**Required action:**
Word for word, restate the lines of the listing below from the line with "Click the orange arrow next to CPU" through the line with "Task: Select 兰华杰's video thumbnail", and do not include the pictures.
*** Provided information ***
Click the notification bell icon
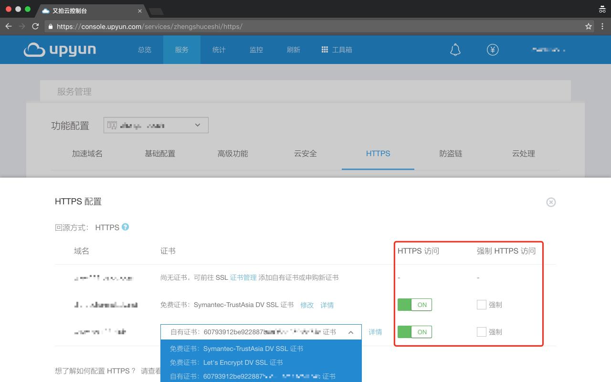611x382 pixels. pos(455,50)
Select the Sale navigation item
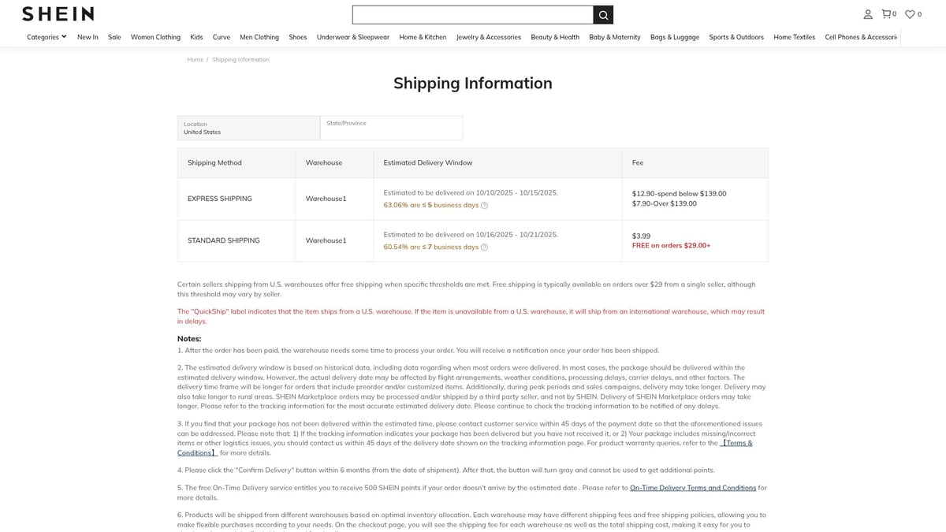 pyautogui.click(x=114, y=36)
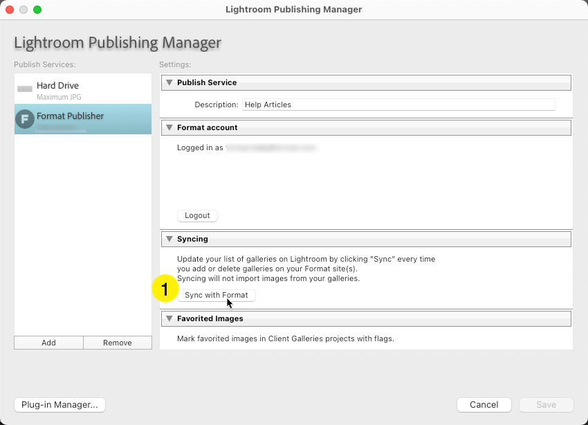Select the Hard Drive Maximum JPG service

click(82, 91)
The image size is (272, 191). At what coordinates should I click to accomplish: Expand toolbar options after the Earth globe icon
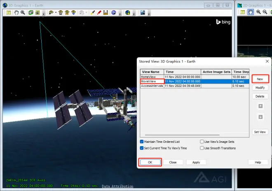coord(134,14)
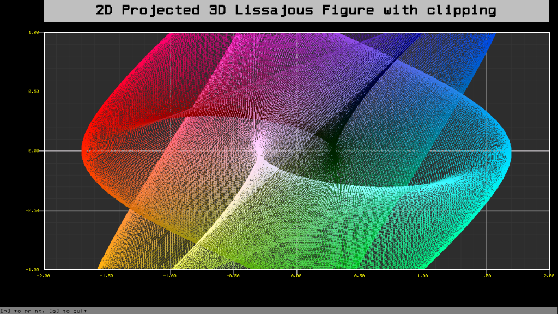The image size is (558, 314).
Task: Click the -1.00 label on the y-axis
Action: click(x=33, y=270)
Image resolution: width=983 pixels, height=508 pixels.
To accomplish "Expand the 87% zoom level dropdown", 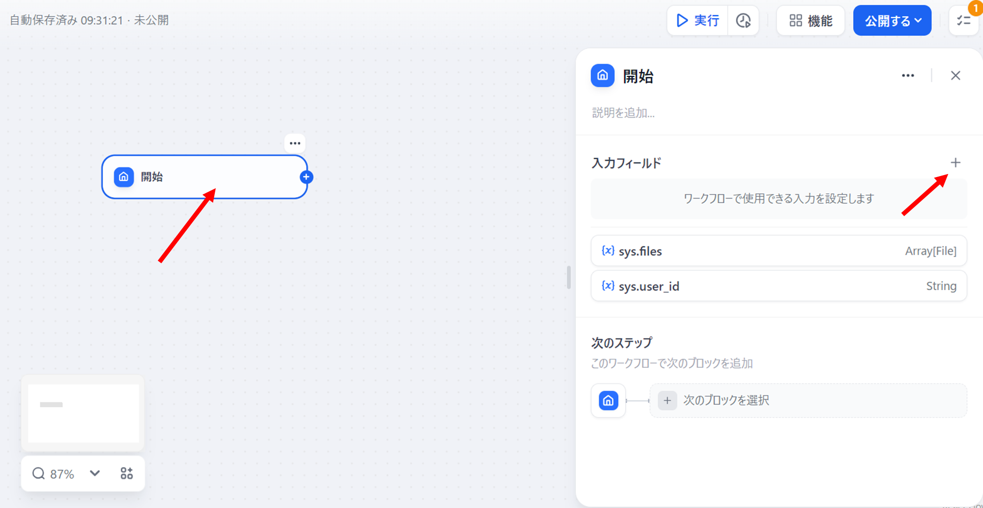I will click(95, 474).
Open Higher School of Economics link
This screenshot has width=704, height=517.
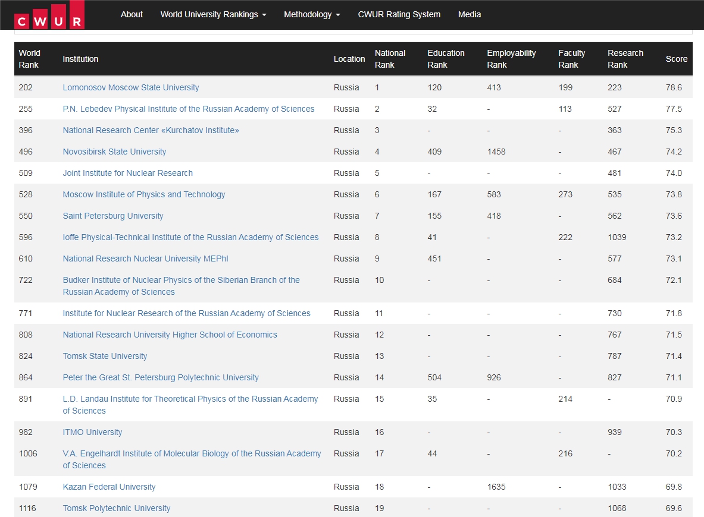[x=170, y=335]
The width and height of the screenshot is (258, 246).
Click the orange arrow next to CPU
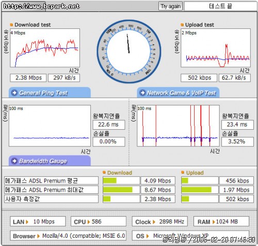(89, 222)
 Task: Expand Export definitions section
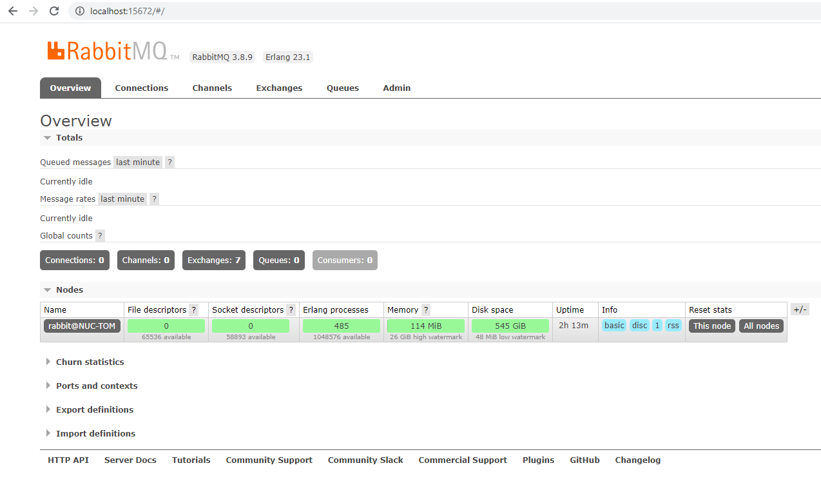tap(94, 410)
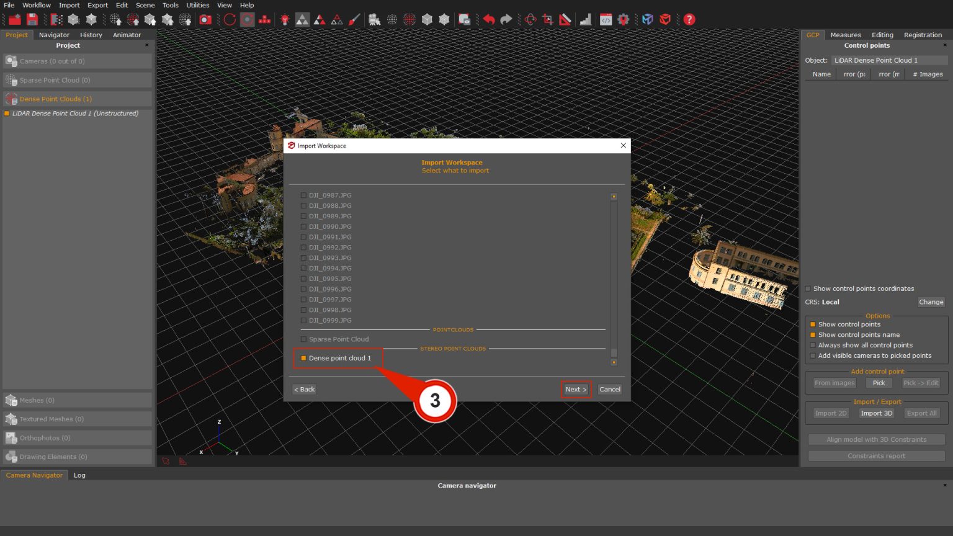Toggle Show control points coordinates

point(807,288)
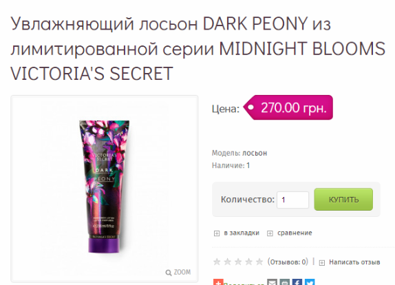Click the third rating star
Image resolution: width=395 pixels, height=285 pixels.
238,262
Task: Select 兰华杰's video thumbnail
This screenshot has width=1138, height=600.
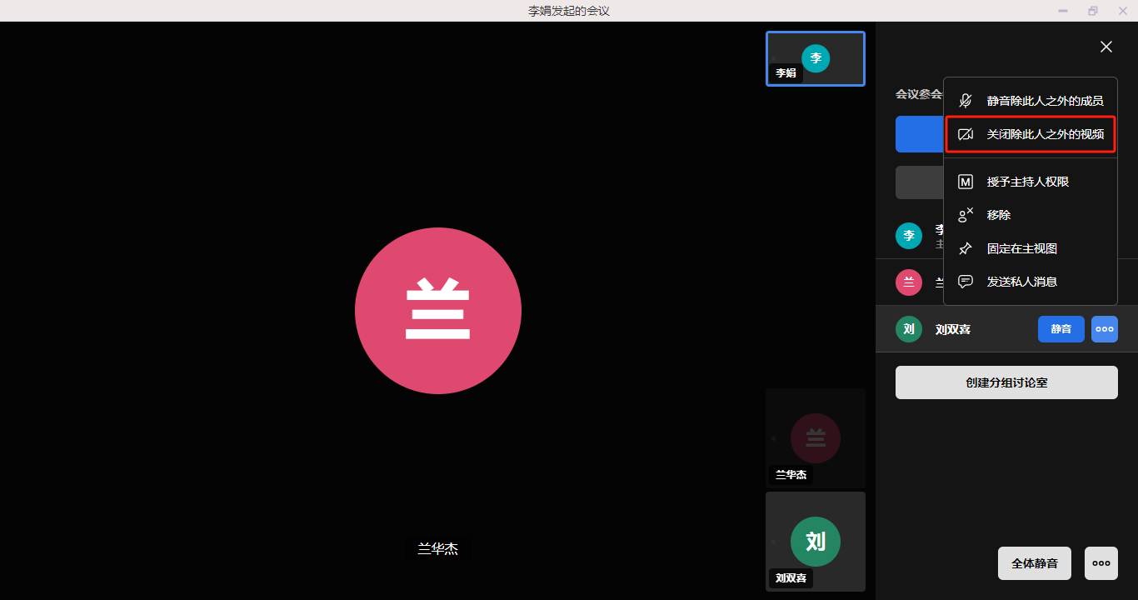Action: click(x=815, y=438)
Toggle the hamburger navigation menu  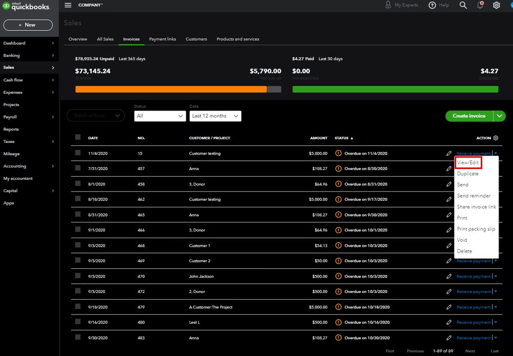pos(68,5)
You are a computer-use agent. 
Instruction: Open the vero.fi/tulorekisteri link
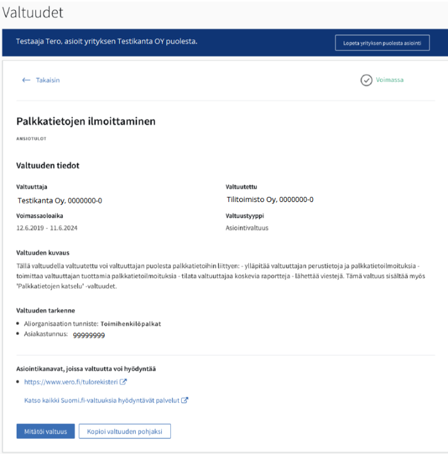click(71, 382)
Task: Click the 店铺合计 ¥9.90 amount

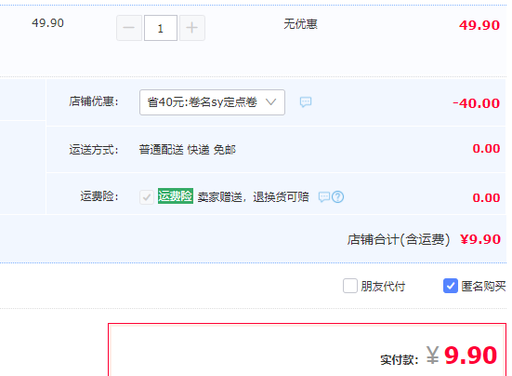Action: click(480, 239)
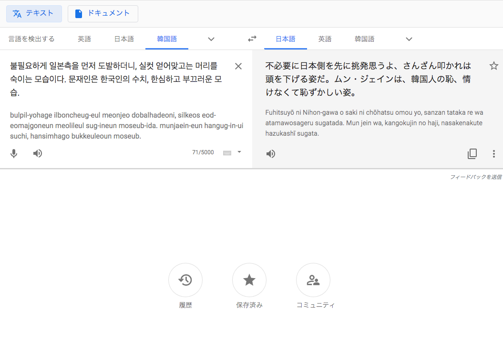This screenshot has height=350, width=503.
Task: Switch to ドキュメント translation mode
Action: (103, 14)
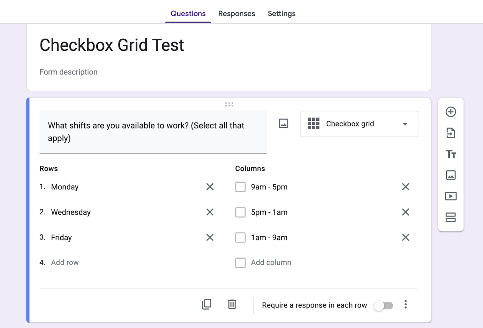Image resolution: width=483 pixels, height=328 pixels.
Task: Open the Import questions icon
Action: click(x=451, y=133)
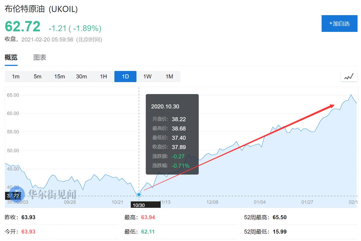Click the 10/30 data point marker
The width and height of the screenshot is (361, 241).
coord(139,195)
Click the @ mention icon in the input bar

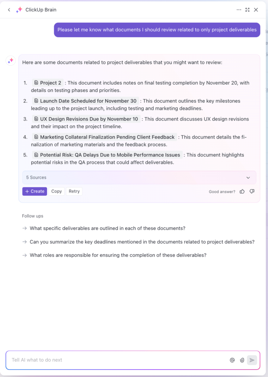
*** End of Provided information ***
**Result for this task:**
Click the orange arrow next to CPU
(89, 222)
 Task: Expand Export definitions section
tap(94, 410)
Toggle Show control points coordinates

point(807,288)
Click the third rating star
Image resolution: width=395 pixels, height=285 pixels.
238,262
Task: Select 兰华杰's video thumbnail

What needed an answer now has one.